> [Work instruction] Copy all records precisely, apart from the pictures.
[Recorded data Boundary: Start]
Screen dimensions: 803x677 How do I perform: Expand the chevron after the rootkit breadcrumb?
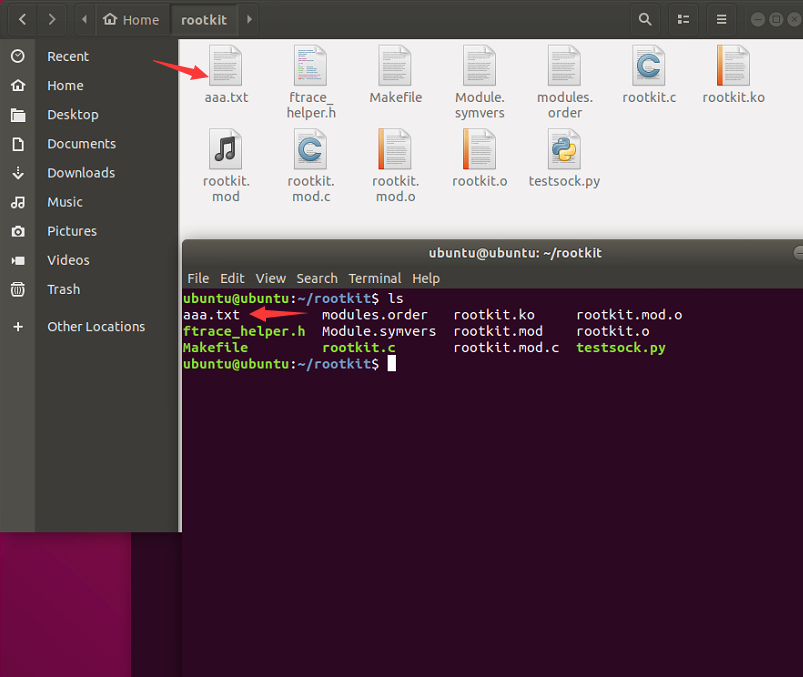pyautogui.click(x=247, y=19)
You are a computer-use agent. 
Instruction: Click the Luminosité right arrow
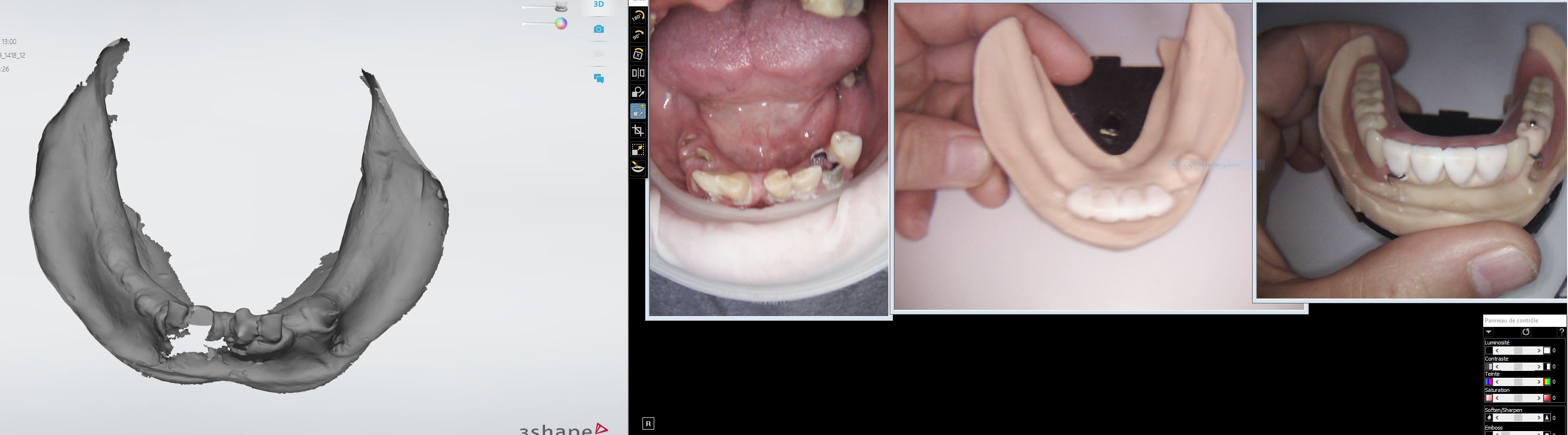[1539, 350]
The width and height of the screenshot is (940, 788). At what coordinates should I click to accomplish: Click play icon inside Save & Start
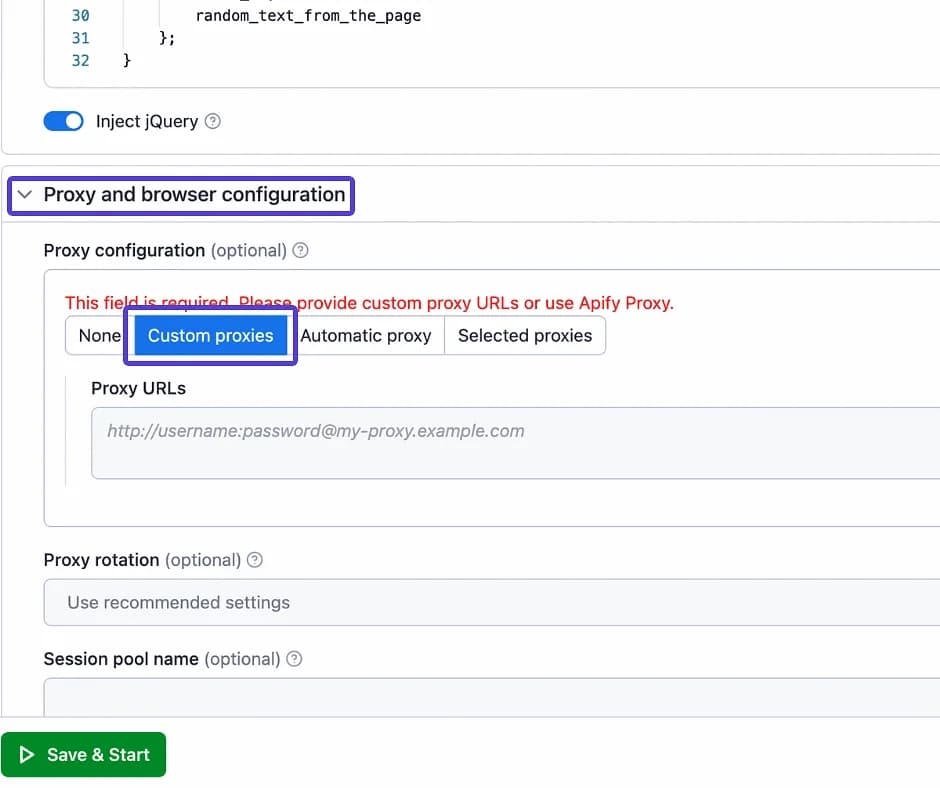tap(27, 755)
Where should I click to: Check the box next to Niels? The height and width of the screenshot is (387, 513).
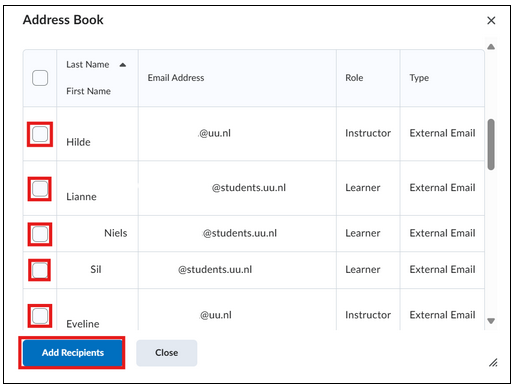[x=40, y=234]
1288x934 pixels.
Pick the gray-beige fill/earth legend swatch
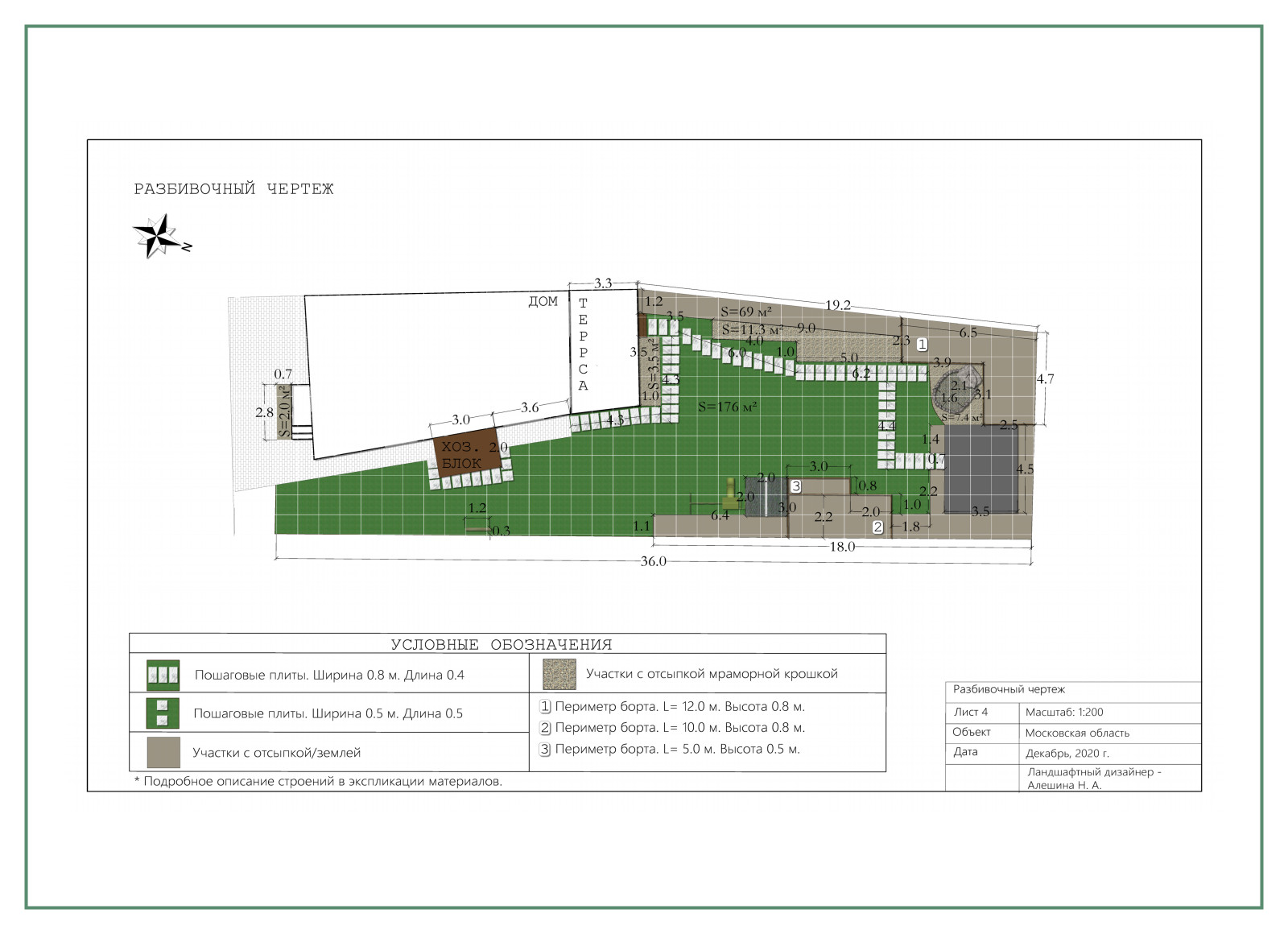163,752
[Recorded data Boundary: End]
> [Written response]
Screen dimensions: 803x677 How do I perform: Expand the chevron after the rootkit breadcrumb?
pyautogui.click(x=247, y=19)
You are a computer-use agent. 
Instruction: Click the Luminosité right arrow
[1539, 350]
The width and height of the screenshot is (940, 788). At what coordinates should I click to accomplish: Click play icon inside Save & Start
tap(27, 755)
Where should I click to: Check the box next to Niels? The height and width of the screenshot is (387, 513).
[x=40, y=234]
1288x934 pixels.
Pick the gray-beige fill/earth legend swatch
163,752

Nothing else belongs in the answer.